Monday, April 7, 2008

Blast from Last Year

Here's an article from last year that's so classically luddite, it needs to be linked again.

Universal's CEO Once Called iPod Users Thieves. Now He's Giving Songs Away

The dinosaur CEO of UMG seems proud of the fact that he doesn't "get" technology. My favorite quotes from the interview:

Morris insists there wasn't a thing he or anyone else could have done differently. "There's no one in the record company that's a technologist," Morris explains. "That's a misconception writers make all the time, that the record industry missed this. They didn't. They just didn't know what to do. It's like if you were suddenly asked to operate on your dog to remove his kidney. What would you do?"

Personally, I would hire a vet. But to Morris, even that wasn't an option. "We didn't know who to hire," he says, becoming more agitated. "I wouldn't be able to recognize a good technology person — anyone with a good bullshit story would have gotten past me." Morris' almost willful cluelessness is telling. "He wasn't prepared for a business that was going to be so totally disrupted by technology," says a longtime industry insider who has worked with Morris. "He just doesn't have that kind of mind."


It seems that as CEO, Morris' job was not to just watch the royalty checks roll in, but to be sure his company was positioned for changes in the market. The Internet was a huge change (obviously), but he seems willfully, proudly ignorant of how he could have structured his company to anticipate the disruption, and leverage the massive new distribution channel.

Dinosaurs

Digital music firms pay heavy price for labels' support

More evidence that elderly big label managers are looking for punitive advances to fund their retirement benefits rather than building a healthy digital distribution chain for their industry.

Here we have an unnamed label executive comparing the new business of online media to opening a bricks and mortar store on Madison Avenue. They continue to be clueless that the physical music sales are dying.

Delivering music online has significant costs, but none that you can visit as a customer. Spinning disks at data centers and CDNs, and developing compelling service software are significant investements. At 15% margins and multi-million dollar advances will fool some Dot Com Bubble 2.0 investors for a while, but once the money runs out, the labels are no further along.

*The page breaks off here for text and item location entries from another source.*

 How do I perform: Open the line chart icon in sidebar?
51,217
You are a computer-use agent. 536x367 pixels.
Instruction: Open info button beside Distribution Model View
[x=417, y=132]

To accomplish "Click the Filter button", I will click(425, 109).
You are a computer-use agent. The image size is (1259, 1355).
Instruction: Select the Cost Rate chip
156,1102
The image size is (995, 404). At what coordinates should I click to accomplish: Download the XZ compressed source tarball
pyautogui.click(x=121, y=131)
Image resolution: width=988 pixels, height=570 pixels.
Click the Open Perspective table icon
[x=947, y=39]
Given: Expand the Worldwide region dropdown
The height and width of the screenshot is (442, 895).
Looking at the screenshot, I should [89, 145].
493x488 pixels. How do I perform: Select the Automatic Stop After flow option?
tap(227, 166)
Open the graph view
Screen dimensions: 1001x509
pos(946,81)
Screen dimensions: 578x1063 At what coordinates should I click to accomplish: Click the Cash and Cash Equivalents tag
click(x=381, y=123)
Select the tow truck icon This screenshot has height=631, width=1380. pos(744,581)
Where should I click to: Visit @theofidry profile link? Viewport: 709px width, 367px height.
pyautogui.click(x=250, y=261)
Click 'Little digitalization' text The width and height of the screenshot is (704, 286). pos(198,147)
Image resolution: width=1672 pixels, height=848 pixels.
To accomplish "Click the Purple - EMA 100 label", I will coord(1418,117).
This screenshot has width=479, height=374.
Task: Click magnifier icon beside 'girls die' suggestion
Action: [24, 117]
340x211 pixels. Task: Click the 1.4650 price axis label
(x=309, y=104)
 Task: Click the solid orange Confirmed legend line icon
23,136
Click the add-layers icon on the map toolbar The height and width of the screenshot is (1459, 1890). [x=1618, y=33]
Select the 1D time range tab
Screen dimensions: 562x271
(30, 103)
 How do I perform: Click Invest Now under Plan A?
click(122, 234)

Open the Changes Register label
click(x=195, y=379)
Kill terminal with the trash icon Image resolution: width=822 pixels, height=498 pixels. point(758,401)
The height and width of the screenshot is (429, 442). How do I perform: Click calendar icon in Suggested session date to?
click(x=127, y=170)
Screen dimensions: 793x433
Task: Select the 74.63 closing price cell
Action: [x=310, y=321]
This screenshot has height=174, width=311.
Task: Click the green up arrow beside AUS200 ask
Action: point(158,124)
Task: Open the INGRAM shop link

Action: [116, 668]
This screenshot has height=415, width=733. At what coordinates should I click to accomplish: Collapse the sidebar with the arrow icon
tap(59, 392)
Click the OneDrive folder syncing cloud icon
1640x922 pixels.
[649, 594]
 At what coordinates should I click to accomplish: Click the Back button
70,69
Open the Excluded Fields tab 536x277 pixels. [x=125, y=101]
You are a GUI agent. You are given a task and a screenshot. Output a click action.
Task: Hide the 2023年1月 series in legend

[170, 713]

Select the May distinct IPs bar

The labels should be enabling in new distribution solutions, not punishing them.

Friday, April 4, 2008

Label hires techie

The geeks were right; music labels bow to technology

...EMI Group hired Douglas Merrill, the former Google Chief of Information, to run the label's digital unit.


There's nothing that says that the labels must be part of the finished equation... but the record companies are going to have to morph into smaller entities that represent fewer acts but oversee their total output: music, video, concerts, and merchandise.

Fred Wilson on the New Streaming

Something Important Is On The Horizon In The Music Business

In an always-on connected world, nobody will need downloads. I'll reorganize what I think is Fred's most important message to content owners and distributors, and service providers.

For content owners and distributors:

We need someone to create an easy to search streamable library of all the recorded music in the world. We need to be able to grab a track and embed it on our blog. We need to be able to see how many people played it... This all has to be licensed and legal and it has to result in money flowing to the artists.


For service providers (this goes to my thesis that it's the services who will enable the crowd to determine what acts get discovered and what music becomes popular, rather than relying on big promotion):

We need others to be able to crawl these user pages with the embedded music and create algorithms based on who posted it, how often it was played, and how often it was reblogged and linked to. The services that do all of that need to be able to play the music that flows out of these social algorithms in the same way.

Music from the Ashes

The music industry as we know it (big labels, big promotion) will die before it is reborn. Get ready for the Darwinian survival of the fittest bands.

Promotion will become organic, enabled by social media services. Music recommendation will return to a person-to-person, word-of-mouth high quality -- but on a global scale. The services that enable this promotion will be the new hit-breakers.

A&R departments are superfluous. This is not to say that A&R development is not needed. Artists may need managers who understand promotion, producers who undertand development, but they will be free-lance, not amalgamated into huge labels.